Watchful birders throughout the state are beginning to report migrants:

Eastern Phoebe
Tree Swallow
Piping Plover
Broad-winged Hawk
Yellow-rumped Warbler - singing
Eastern Bluebird

And many bird species have been observed nest-building:

Osprey
Red-shouldered Hawk
Eastern Bluebird

*Although it's possible to see the Killdeer (Charadrius vociferus), year-round in Connecticut, it is a migratory species, traveling as far south as Colombia and Venezuela. It breeds across nearly all of North America, from northern Mexico to Canada's mid-latitudes.

Wednesday, March 17, 2010

Wednesday birding revived?

Lynn and I were back outside, birding West Campus today. A beautiful early spring day, about 50 degrees out, bright and sunny. We aren't expecting spring migrants just yet, but still, it was good to get out and see who's around on this Wednesday, Saint Patrick's Day.

Wild Turkey - around
Canada Goose - around
Ring-billed Gull
- many, flying high
Cooper's Hawk - one, right over the Nature Preserve area
Mourning Dove - several
Rock Pigeon - around
Hairy Woodpecker - a surprise, in the woods of the Nature Preserve
American Crow - around
American Robin - many, in the trees and thickets of the Nature Preserve and foraging in the grassy areas as well
European Starling - around
Dark-eyed Junco - flashed through the woods of the Nature Preserve
White-throated Sparrow - along the brushy edges and nearby lawns
Song Sparrow - along the brushy edges and nearby lawns
House Sparrow - around

The robins and a song sparrow were singing their spring songs!!!
And there are a few tiny leaves on some trees.

Tuesday, March 16, 2010

Courtyard Drama!

- - - -

GIVEN INSTRUCTION:
From the birding blog text above, return word for word the passage that begins at the words "Lynn and I were" and stops after "Saint Patrick's Day.".

DATASET CONTENT:
- - - -

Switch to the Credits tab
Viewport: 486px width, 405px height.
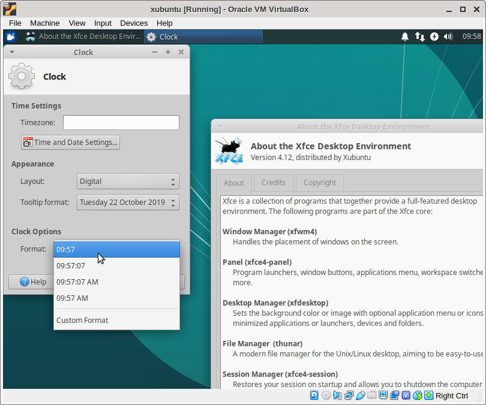pyautogui.click(x=274, y=183)
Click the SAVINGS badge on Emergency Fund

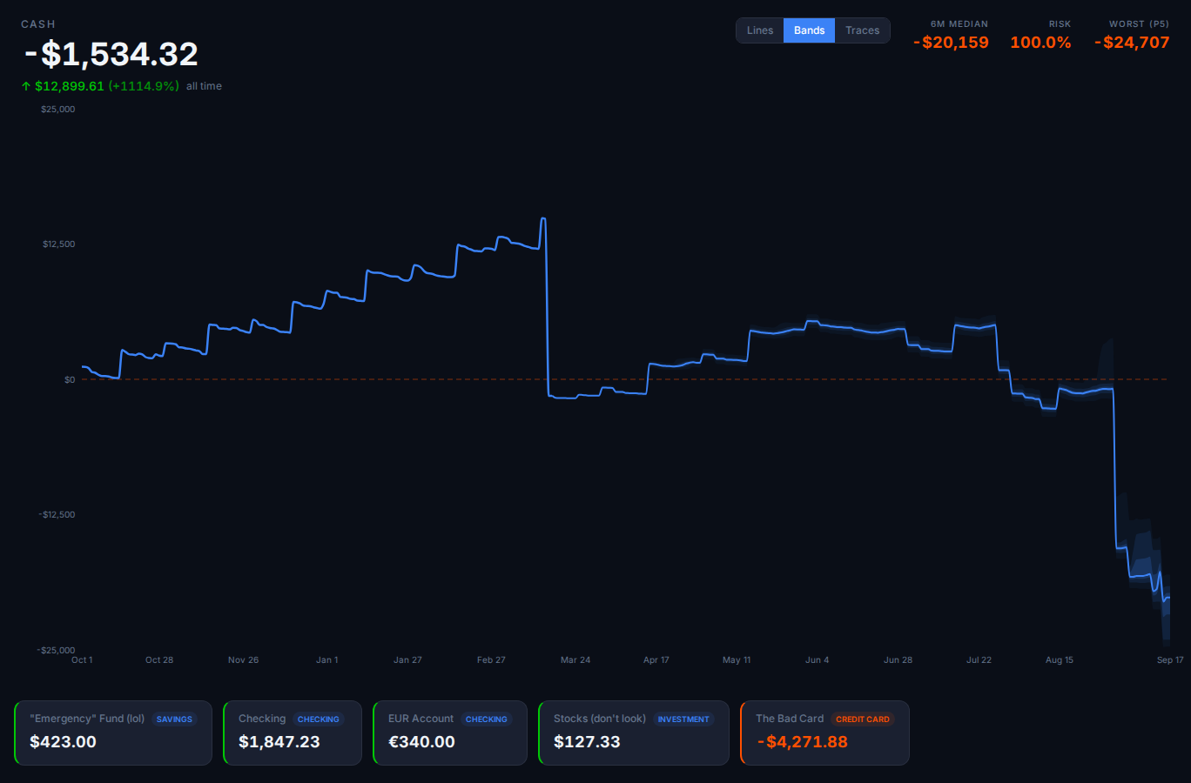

- - - -

OUTPUT:
Lynn and I were back outside, birding West Campus today. A beautiful early spring day, about 50 degrees out, bright and sunny. We aren't expecting spring migrants just yet, but still, it was good to get out and see who's around on this Wednesday, Saint Patrick's Day.